Protecting Canada’s waterways is a key priority for the Trans Mountain expansion project, which has doubled marine spill response capacity on the west coast.
It’s the largest expansion of oil spill response capability in Canadian history.
The 1,150-kilometre pipeline project, which runs from Edmonton to an export terminal at Burnaby, B.C., went into commercial service on May 1, significantly increasing Canada’s ability to ship oil to global customers.
The Trans Mountain system has operated for over 70 years without a single spill from marine tanker operations. But with an increase in tanker traffic, a main focus of the expansion was enhancing marine safety.
Michael Lowry, spokesman for Western Canada Marine Response Corporation (WCMRC), said everything is in place now and “we’re ready to go” to respond to any incidents, large or small, on the coastline of British Columbia.
The WCMRC’s geographic area of response covers all 27,000 kilometres of western Canada’s coastline, extending to the 200-nautical mile limit.
“We spent a lot of time when we were first doing this expansion going out to the communities – Indigenous communities, coastal communities, Gulf Islands, all those places – and asking people about what their concerns were,” Lowry said.
“We heard that people, communities and First Nations wanted to be more involved in spill response.
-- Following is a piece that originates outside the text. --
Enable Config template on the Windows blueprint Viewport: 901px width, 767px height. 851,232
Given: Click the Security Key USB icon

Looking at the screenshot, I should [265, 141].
They wanted to have equipment closer to where their territories and their communities were. And they wanted it to be just a more transparent, inclusive process. I think a number of things have happened since then that have gone a long way to address those concerns.”
The number of WCMRC vessels has doubled from 44 to 88. Today, the organization also employs just over 200 people.
Canada’s largest-ever marine spill response vessel is now on the coast of British Columbia. The vessel – as long as a ten-storey building and as heavy as about 50 Boeing 737 airliners – will reduce response time to within six hours, compared to the current turnaround time of up to three days.
The K.J. Gardner, named after WCMRC president Kevin Gardner, who led the capacity expansion, is based at Beecher Bay on Vancouver Island and is operated in partnership with the Sc’ianew First Nation.
It was one of the final pieces of the $150-million marine spill response expansion program.
Peter Luckham is chair of the Islands Trust Council, a government-mandated organization tasked with preserving and protecting over 450 Islands in the Salish Sea.
He said the amount of work, effort and resources that have come into play through the WCMRC, which is funded by industry, is significant.
“We’re in much better shape than we have been,” he said, adding that the impact on the socioeconomic environment of the southern Gulf Islands would be huge in the unlikely case of a major incident.
“But that said, WCMRC is very well prepared.”
Sc’ianew First Nation (Beecher Bay) chief Russ Chipps, in a video posted by Trans Mountain, said it was important for the Nation to participate as an equal partner in the response plan.
“We started having a growing relationship, sort of a mutual understanding of what’s going on,” he said.
“When we discovered that we were 72 hours away from a spill response, the only thing I had in the toolbox to use to look over the Bay . . . was a phone call. Now we’ve got a full toolbox with ships, trained people, the science around how to protect and I guess the education on how to deploy those booms and when to deploy those booms.”
WCMRC, and its predecessor Burrard Clean, have been around since the mid-1970s.
When Trans Mountain indicated it wanted to expand the existing pipeline, Lowry said one of its first tasks was to determine how best to protect sensitive coastal environments with an increase in tanker traffic.
Lowry said due to the uncertain nature of marine spills, the company dialed in on things it could control and set to improve those.
“And really what that is in our business is your response times, because the quicker you can get to a leaking vessel, the quicker you contain it and the more it can mitigate the damage and the impact,” he said.
“That’s really the name of the game here. It’s minimizing the possible impact and then cleaning it up.”